Los nietos, ya universitarios de notas sobresalientes, organizaban una nueva fiesta. La única condición implantada por los padres desde la primera: Limpieza absoluta de toda la suciedad causada y pago de cualquier rotura en moneda nacional. Y estos buenos padres, modélicos para todo el grupo de jóvenes, aprovechaban esa noche en una programada diversión propia y abandonaban el terreno invadido.
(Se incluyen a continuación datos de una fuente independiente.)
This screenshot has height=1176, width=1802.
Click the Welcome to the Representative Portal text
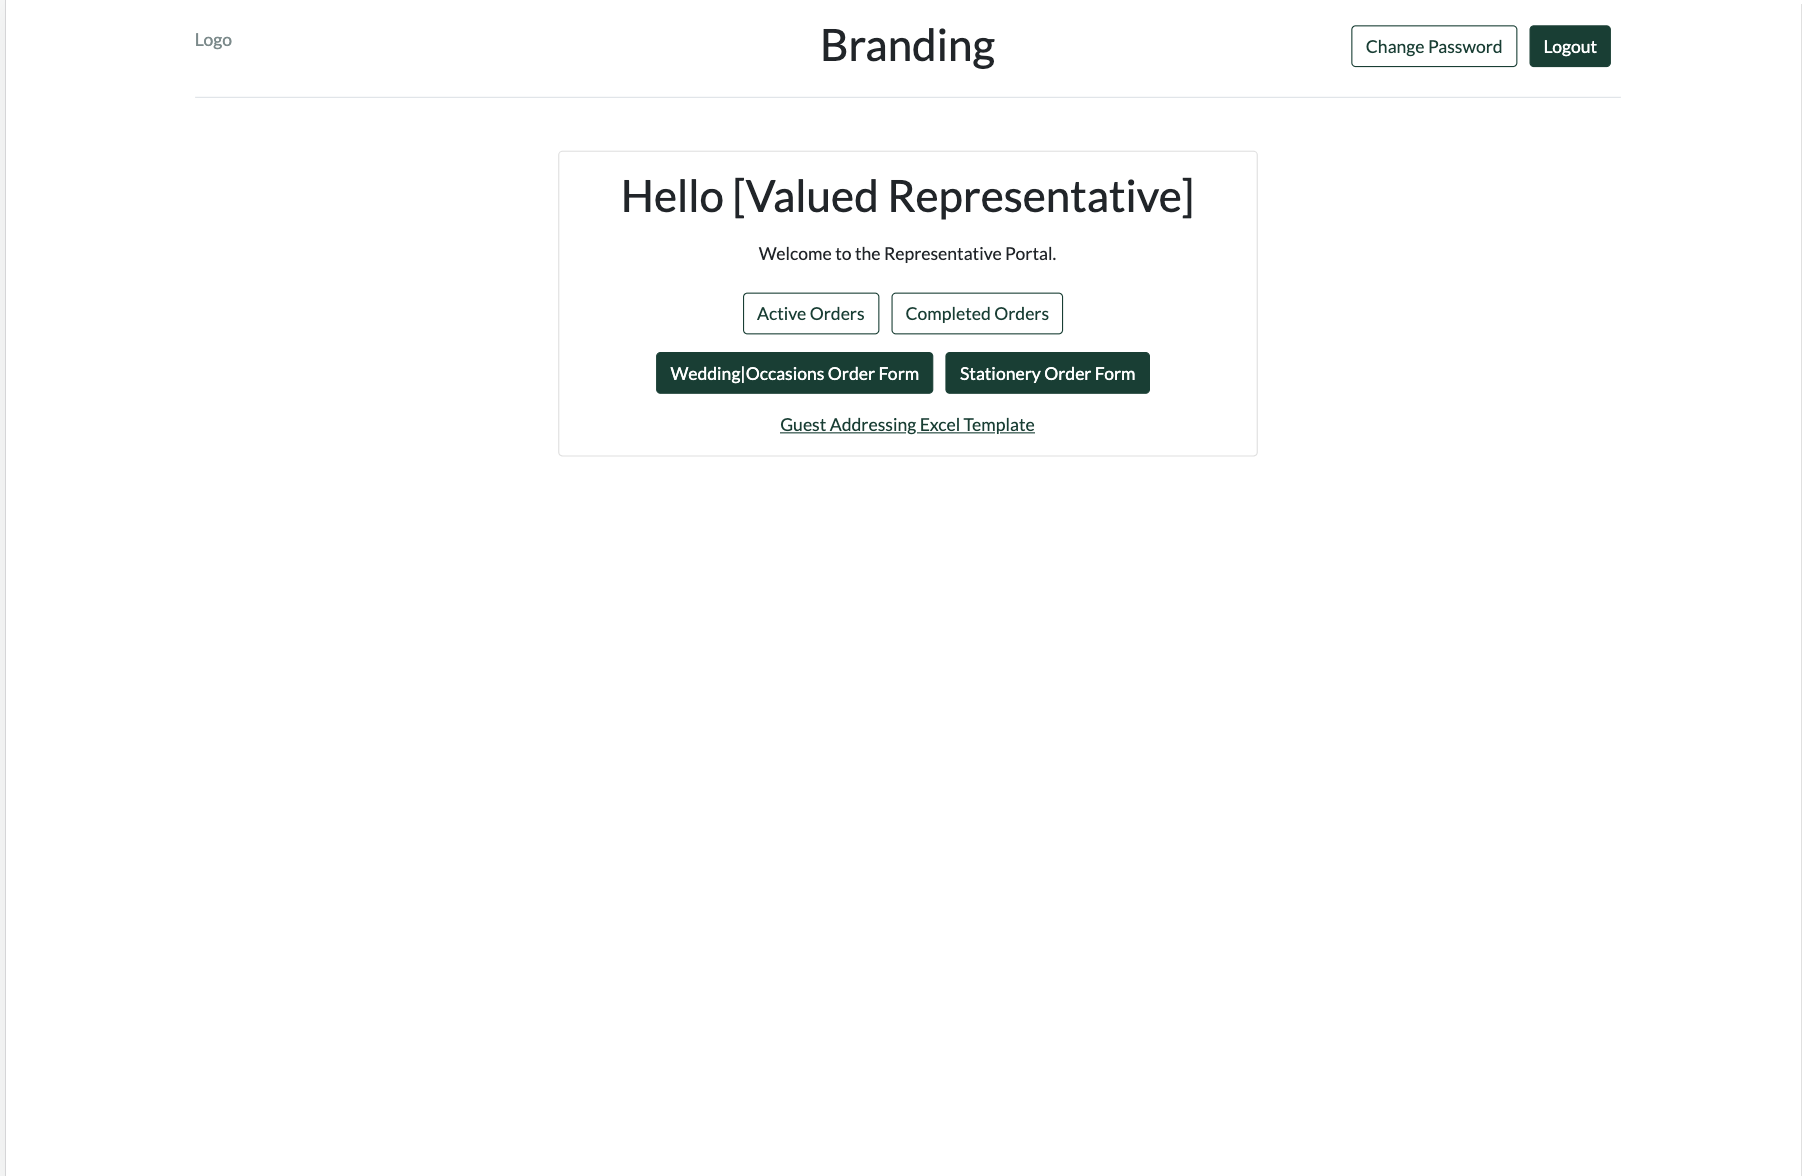tap(907, 254)
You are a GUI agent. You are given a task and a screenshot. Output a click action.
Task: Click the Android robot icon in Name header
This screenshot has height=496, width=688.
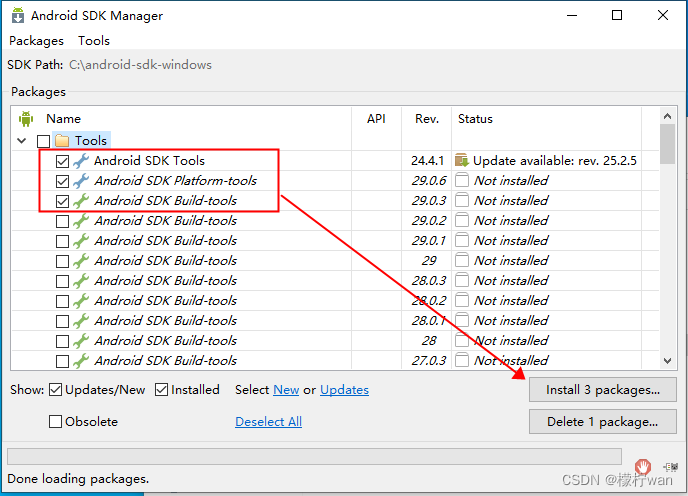click(x=26, y=119)
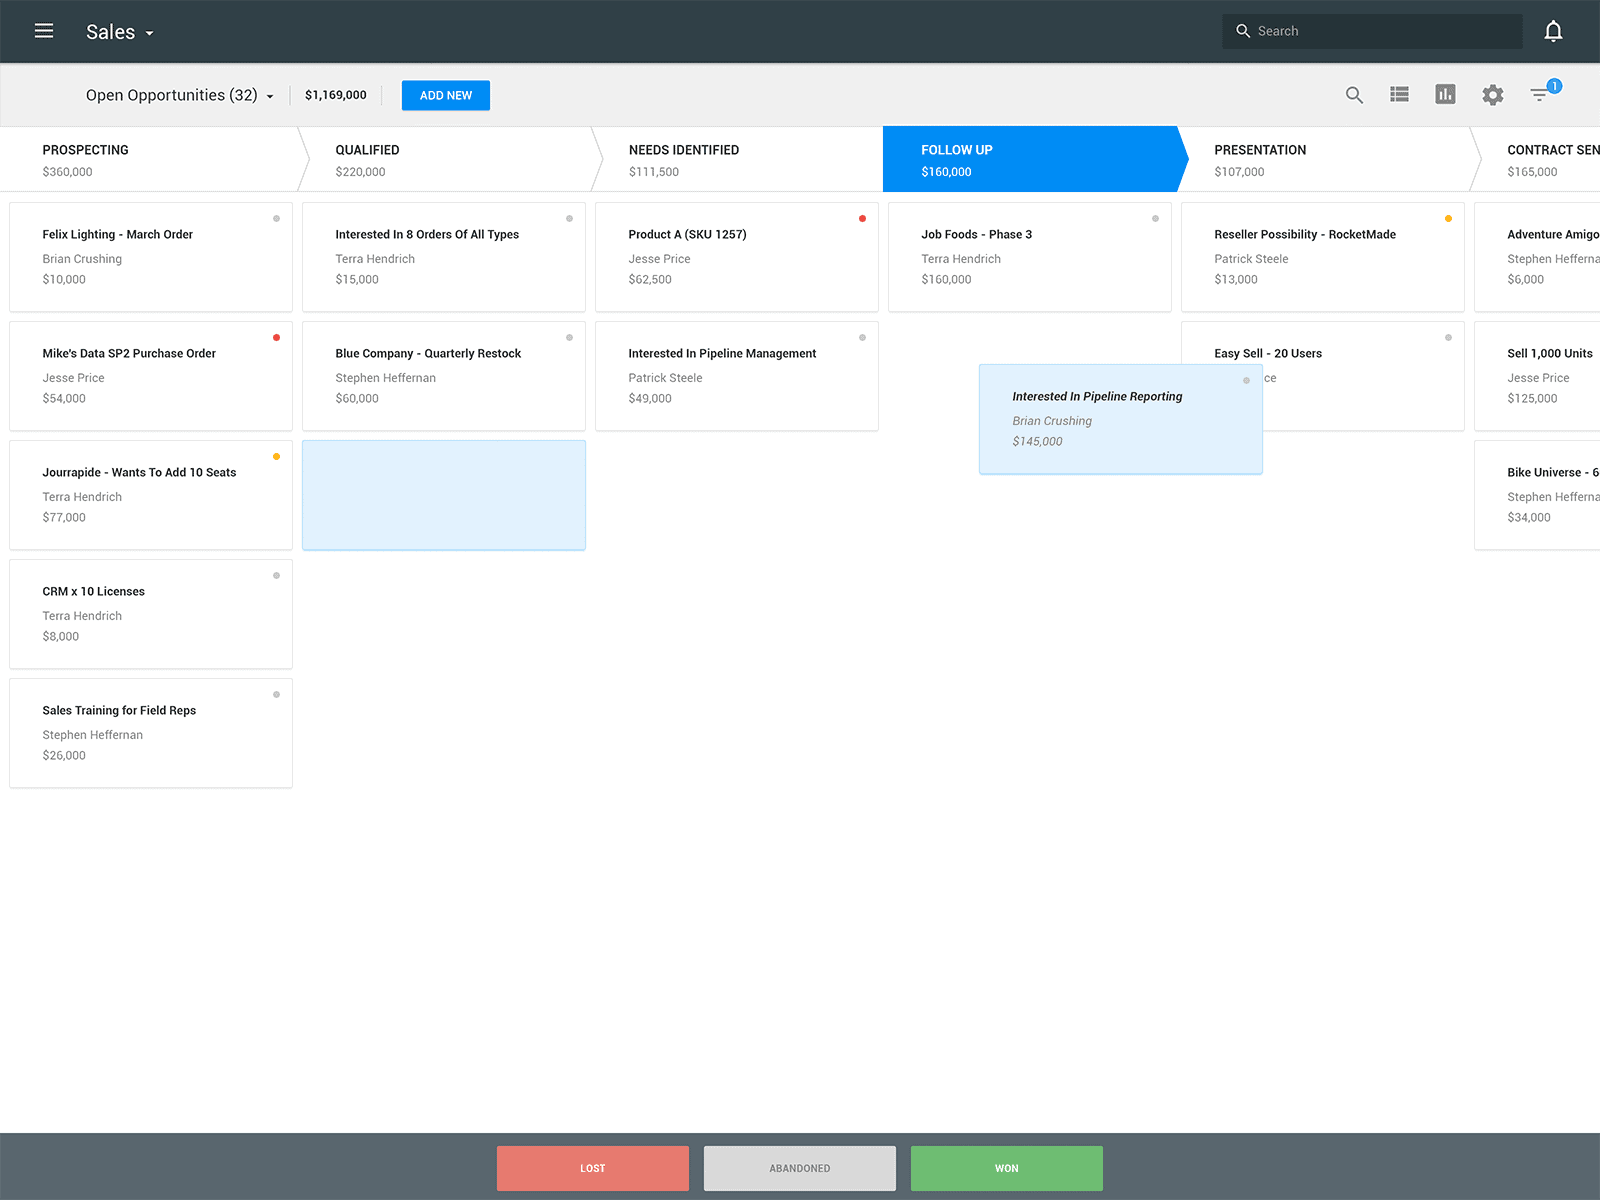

Y la anciana, encerrada en su dormitorio, leía o dormitaba ante una telenovela alquilada, acostumbrada a los ruidos musicales provenientes de la sala-salón y saboreando las menudencias comestibles y bebibles dispensadas por el encuentro, traídas siempre por la nieta. Tal vez sería causado por los propios filmes y seriales devorados, por los restos anclados en las normas heredadas de los antecesores, la rítmica crepitante de las grabaciones y aquellas letras eróticas hasta las últimas consecuencias, a la anciana la hacían sentir cierto miedo por lo que ocurría en las fiestas.
Pero esa noche, hastiada de la TV nativa y la alquilada y, además, porque el tiempo pasaba y el toque a la puerta con la merienda extra no llegaba y en esa merienda podía degustar bocaditos, dulces y hasta bebida fuerte, todo lo prohibido en su dieta diaria, la abuela se decidió a invadir el espacio prohibido. Paso a paso, temerosa por lo que imaginaba encontrar, llegó al lugar de los hechos. Temía una escena de horror y misterio.
Y encontró un grupo de danzantes libres en que cada uno entendía el ritmo a su manera, al igual que las ropas y los cabellos, sumidos en el gusto personal. Creyó ver un par de sombras abrazadas en la oscuridad del balcón corrido y no le importó. Saboreaba la libertad ajena y la imaginó más sabrosa que las croquetas y la ensalada fría que a sus años de dieta rigurosa, representaban su cuota de libertad.